Do we have a Patton in the military?
omg...how did it miss you??!!!
I mean thank God it did!
Yikes! That would be a quick death.
L0L when your driving this stuff around in the dead of night with lights out wearing night vision googles with one lens focused on a map and a GPS and the other lens focused on the horizon, sometimes you dont see the tank that comes blasting out of the bushes across the road.
a couple other fellows ran their hummvee into a ravine, it was on its nose. 10 feet away, in that ravine right against the wall was a signal brigade headquarters tent. Several narrowly missed serious injury or death over an accident. Shit happens
Yep, drink like fish, drive fast, chase the wrong women....lotsa hazzards.
Which guy?
Yessir. And the MSM counts those who succumb to disease, Heat and anything else you can think of as KIA
The article's assertion is false. According to the Strategy Page web site, the 2006 Iraqi death toll was 11 times the U.S. murder rate and two-thirds of the American death toll (per capita) in the worst year of World War II, 1944. Go to:
http://www.strategypage.com/qnd/iraq/articles/20070103.aspx
Deport illegals to reduce domestic crime 25%.

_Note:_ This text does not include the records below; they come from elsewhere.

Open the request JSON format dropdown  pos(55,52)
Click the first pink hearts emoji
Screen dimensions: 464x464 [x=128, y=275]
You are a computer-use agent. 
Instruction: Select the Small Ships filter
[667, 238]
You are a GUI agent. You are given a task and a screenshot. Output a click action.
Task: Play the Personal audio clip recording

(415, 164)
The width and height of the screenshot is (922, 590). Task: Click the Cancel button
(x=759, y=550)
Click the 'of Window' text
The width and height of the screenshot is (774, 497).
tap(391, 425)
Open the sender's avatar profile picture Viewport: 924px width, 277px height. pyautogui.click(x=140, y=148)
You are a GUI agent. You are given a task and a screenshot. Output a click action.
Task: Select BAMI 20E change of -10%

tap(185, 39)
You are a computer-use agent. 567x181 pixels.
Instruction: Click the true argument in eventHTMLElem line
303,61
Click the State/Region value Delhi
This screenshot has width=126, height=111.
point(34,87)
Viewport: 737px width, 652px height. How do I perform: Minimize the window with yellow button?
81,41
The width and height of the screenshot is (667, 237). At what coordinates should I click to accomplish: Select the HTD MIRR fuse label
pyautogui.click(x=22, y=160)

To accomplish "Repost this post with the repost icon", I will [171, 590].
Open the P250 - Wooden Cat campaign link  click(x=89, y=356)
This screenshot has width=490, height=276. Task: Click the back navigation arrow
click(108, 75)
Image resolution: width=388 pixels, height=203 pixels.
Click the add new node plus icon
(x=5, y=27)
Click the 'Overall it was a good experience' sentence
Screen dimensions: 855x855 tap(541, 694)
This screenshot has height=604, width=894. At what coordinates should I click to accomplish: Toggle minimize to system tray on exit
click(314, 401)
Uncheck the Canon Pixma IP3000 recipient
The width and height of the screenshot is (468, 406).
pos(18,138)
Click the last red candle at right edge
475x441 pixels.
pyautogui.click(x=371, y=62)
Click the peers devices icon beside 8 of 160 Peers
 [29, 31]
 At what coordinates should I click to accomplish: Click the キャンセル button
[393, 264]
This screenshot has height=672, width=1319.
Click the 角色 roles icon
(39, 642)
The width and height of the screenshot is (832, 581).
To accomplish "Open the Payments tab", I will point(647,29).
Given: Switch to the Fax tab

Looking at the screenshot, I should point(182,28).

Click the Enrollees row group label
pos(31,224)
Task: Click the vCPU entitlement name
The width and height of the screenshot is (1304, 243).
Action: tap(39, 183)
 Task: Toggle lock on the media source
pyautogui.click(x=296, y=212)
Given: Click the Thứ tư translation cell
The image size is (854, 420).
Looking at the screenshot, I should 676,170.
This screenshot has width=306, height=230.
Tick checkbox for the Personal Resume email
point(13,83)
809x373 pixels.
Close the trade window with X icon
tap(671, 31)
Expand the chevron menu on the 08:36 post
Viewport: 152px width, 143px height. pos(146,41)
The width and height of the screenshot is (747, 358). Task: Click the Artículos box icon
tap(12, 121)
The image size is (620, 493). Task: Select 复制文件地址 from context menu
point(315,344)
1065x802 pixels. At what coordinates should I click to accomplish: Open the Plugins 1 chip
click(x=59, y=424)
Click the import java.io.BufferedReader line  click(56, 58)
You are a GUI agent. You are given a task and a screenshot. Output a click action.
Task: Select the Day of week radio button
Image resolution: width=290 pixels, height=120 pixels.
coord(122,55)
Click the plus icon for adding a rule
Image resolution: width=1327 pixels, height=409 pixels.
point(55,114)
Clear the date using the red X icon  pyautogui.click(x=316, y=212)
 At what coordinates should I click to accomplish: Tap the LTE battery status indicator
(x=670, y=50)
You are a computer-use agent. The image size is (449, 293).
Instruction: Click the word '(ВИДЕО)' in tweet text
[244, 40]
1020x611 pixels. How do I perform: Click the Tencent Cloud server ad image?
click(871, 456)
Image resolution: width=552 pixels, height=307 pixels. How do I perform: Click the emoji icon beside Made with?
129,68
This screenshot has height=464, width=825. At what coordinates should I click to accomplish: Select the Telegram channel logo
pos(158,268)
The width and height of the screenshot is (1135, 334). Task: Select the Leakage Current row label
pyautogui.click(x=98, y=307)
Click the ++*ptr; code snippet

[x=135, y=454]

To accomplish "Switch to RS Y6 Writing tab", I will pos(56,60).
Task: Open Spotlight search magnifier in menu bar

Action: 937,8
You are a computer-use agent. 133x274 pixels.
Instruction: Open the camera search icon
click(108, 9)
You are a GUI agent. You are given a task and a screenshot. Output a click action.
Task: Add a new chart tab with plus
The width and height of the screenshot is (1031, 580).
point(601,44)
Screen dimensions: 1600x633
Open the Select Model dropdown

Anything to tarnish the job that these men are doing.
He is comparing the Iraq to large cities, not the US as a whole. So his point stands.
I'm with you on that one.
Hear hear. And yet it's a FR favorite. I imagine Rush will be bloviating about this tomorrow for like the fifth time.
US cities vs Iraq the country is like apples and oranges comparison.
How about America the country vs Iraq the country for a more fair evaluation?